Tasks to carry out:
(a) Answer these questions from the text on glutamate receptor channels:
(i) From which university did Cull-Candy receive his PhD?
(ii) In what year was he appointed a Howard Hughes International Scholar?
(iii) Which transmitter do a majority of excitatory neurons in the brain use to carry the impulse?
(b) Please continue the text on glutamate receptor channels from where it stops.

[Document extract — start]

Glutamate receptor channels and fast synaptic transmission in the brain
Stuart G. Cull-Candy, FMedSci, FRS
|Professor of Neuroscience/Gaddum Professor of Pharmacology|
|Tel: 020 7679 3766|
Professor S G Cull-Candy, FMedSci, FRS, holds the established Gaddum Chair of Pharmacology, and a personal Chair in Neuroscience at UCL. He also holds a Royal Society - Wolfson Research position. He received his MSc from UCL, and his PhD from the University of Glasgow. After working as a Royal Society Exchange Fellow at the University of Lund with Prof Stephen Thesleff, he held a Beit Memorial Research Fellowship in UCL’s Biophysics Department with Sir Bernard Katz and Prof Ricardo Miledi. He was previously a Wellcome Trust Reader and then Professor of Pharmacology. He has been an Editorial Advisor to Nature, and served on the Editorial Boards of various journals including Neuron, Journal of Physiology and as a Reviewing Editor on Journal of Neuroscience. He currently is Section Editor on Current Opinions in Neurobiology, and a Member of the Faculty of 1000. He has served on the Medical Research Council Neuroscience Board and the Wellcome Trust’s International Interest Group Grants Committee. Currently he is a member of the Royal Society’s University Research Fellowships Committee, and the Leverhulme Trust Senior Research Fellowships panel. He was awarded the GL Brown Prize by the UK Physiological Society, and was appointed a Howard Hughes International Scholar in 1993 (one of only 20 in the UK). He is a Fellow of the Royal Society, the Academy of Medical Sciences and the Pharmacological Society. In 2002 he was also awarded a Royal Society Wolfson Research merit award to allow him to concentrate on his Research. His research focuses on understanding molecular and functional properties of glutamate receptor channels underlying fast synaptic transmission in the brain. He has been a keen advocate of patch-clamp recording techniques combined with molecular methods for investigating central synaptic transmission. Stuart Cull-Candy FRS UCL 2009
Our research focuses mainly on understanding how nerve impulses are transmitted between neurons in the brain. In the central nervous system, neighbouring neurons are in close proximity, but they are not usually in close enough contact for the electrical impulse to jump across the intervening gap between cells. To carry the impulse, a majority of excitatory neurons in the brain use the transmitter glutamate, which is thought to be packaged in presynaptic vesicles, a proportion of which release their contents into the synaptic cleft in response to the invading nerve impulse. Glutamate diffusing across the cleft, binds to specific receptor molecules embedded in the postsynaptic cell - that contain an integral ion channel.

[Document extract — finish]
[Raw data — start]

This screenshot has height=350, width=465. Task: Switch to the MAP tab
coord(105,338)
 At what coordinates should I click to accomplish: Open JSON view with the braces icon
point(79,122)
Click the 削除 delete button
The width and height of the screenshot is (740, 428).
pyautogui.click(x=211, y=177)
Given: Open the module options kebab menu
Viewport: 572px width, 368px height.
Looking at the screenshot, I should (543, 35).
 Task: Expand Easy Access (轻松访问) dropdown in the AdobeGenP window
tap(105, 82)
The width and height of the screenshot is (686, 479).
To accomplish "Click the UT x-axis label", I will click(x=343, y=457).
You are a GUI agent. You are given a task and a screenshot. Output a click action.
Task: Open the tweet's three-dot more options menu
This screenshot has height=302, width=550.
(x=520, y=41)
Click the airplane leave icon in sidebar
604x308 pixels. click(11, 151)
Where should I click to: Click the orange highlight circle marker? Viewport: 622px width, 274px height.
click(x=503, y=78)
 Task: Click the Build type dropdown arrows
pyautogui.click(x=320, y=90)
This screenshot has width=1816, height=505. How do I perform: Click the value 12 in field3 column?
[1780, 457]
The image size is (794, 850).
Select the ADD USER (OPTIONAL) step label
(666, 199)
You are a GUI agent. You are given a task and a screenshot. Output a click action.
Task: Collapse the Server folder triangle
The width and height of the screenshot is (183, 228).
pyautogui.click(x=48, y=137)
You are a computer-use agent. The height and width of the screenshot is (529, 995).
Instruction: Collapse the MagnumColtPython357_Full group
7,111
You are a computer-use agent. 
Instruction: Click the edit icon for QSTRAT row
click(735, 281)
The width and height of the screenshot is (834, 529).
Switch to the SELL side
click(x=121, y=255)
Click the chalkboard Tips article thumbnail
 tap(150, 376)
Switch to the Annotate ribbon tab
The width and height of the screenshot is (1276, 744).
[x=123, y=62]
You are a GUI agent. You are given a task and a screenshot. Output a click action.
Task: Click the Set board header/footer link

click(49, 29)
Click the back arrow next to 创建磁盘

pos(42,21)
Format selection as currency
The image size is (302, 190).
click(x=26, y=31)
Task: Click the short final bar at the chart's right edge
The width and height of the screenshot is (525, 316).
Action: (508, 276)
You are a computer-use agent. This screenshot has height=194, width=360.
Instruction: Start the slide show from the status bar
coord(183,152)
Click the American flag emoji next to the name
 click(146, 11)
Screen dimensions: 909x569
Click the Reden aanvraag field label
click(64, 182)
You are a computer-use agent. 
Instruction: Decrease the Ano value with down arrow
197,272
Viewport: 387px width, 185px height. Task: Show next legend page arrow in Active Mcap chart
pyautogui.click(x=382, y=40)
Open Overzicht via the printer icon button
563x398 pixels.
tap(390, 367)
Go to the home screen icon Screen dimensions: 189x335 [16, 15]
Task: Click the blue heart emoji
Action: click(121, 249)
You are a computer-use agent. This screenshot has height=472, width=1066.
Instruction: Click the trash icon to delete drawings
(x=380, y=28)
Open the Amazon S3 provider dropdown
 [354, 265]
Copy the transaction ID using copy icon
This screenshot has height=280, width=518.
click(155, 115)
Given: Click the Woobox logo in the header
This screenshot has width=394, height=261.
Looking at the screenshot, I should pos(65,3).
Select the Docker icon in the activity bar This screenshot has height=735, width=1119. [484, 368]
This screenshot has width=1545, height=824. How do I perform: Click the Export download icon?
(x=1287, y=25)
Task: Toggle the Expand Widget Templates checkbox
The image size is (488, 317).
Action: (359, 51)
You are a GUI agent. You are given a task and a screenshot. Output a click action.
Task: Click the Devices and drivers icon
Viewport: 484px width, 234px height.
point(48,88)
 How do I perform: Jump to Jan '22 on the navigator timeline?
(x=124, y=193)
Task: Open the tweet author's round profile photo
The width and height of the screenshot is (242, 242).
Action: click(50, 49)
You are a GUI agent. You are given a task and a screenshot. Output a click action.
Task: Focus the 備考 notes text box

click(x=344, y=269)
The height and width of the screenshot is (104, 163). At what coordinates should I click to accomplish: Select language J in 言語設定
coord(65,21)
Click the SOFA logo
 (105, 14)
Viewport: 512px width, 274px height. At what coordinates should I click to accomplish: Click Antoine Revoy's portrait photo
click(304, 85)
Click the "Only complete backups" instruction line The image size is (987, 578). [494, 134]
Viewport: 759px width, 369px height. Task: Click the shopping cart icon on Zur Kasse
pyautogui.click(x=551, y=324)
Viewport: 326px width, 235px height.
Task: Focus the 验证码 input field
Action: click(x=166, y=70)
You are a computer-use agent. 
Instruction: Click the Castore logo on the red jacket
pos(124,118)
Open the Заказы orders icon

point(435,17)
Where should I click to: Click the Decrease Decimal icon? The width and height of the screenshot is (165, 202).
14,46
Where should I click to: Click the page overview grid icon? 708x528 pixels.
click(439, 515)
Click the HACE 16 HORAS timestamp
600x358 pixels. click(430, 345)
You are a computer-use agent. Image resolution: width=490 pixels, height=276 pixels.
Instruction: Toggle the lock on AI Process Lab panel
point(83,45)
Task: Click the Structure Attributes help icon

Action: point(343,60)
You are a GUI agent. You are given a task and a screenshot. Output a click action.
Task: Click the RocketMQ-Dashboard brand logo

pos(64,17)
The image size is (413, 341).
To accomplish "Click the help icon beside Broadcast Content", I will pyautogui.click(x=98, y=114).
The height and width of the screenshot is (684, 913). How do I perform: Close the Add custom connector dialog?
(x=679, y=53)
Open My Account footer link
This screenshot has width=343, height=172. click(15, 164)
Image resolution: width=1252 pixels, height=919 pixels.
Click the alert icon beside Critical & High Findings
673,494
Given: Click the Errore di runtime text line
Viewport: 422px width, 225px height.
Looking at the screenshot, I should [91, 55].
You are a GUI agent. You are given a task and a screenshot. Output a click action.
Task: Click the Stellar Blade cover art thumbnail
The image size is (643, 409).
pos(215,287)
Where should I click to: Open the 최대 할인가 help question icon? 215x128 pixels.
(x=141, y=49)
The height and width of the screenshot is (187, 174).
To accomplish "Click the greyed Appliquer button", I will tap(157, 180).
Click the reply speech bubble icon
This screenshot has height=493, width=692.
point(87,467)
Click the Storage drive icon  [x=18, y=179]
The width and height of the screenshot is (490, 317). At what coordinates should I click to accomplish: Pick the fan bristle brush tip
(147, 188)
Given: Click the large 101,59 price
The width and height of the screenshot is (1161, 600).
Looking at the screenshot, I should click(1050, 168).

[Raw data — finish]

Task responses:
(a)
(i) The University of Glasgow.
(ii) 1993.
(iii) Glutamate.

(b)
At many excitatory glutamate-synapses, and inhibitory GABA synapses, the transmitter released into the synaptic cleft activates more then one type of receptor in the postsynaptic membrane. Indeed, synaptic signaling in the CNS is made a lot more versatile by the fact that these receptors can be composed of a variety of different subunits that critically determine the functional properties of the individual receptors and so of synaptic transmission. It is therefore a major challenge to understand how individual receptor subunits influence basic properties of transmission at specific synapses, and how subunit diversity enables various dynamic changes in synaptic function. This is an essential step towards the understanding of signalling in the brain.
The research group headed by Prof Stuart Cull-Candy and Prof Mark Farrant is funded by two concurrent long-term Programme Grants from the Wellcome Trust. The group uses a combination of electrophysiological and molecular biology techniques. The work uses patch clamp recording techniques, such as high resolution recording and analysis of single ion channels, and analysis of synaptic currents, to investigate the reactions by which the transmitter receptor complex leads to the opening of ion channels, and also to measure the effects of other factors, such as addition of blocking drugs, alteration of the chemical constituents of the membrane, etc. which control these reactions. Our general aim is to obtain fundamental knowledge about synaptic transmission at the molecular level, as well to elucidate the mechanisms by which medicines affect cellular and molecular brain function. Recently, we have become interested in understanding the critical role of the transmembrane AMPA receptor regulatory proteins (TARPS) and other auxiliary AMPA receptor subunits in governing basic properties of AMPARs, particularly the calcium permeable (GluR2 lacking) subtypes that are involved in synaptic plasticity, and a variety of important neurological disorders (Soto et al 2007, Nature Neuroscience 10, 1260-1267; Cull-Candy et al 2006, Current Opinion Neurobiology 16, 288-297; Soto et al 2009, Nature Neuroscience 12, 277-285).
Together with several other labs at UCL, Prof Cull-Candy received a Joint Infrastructural Award of £9m, enhancing expansion of Molecular and Cellular Neuroscience at UCL. Research in the Department at UCL was top rated in the latest Research Assessment exercise (RAE).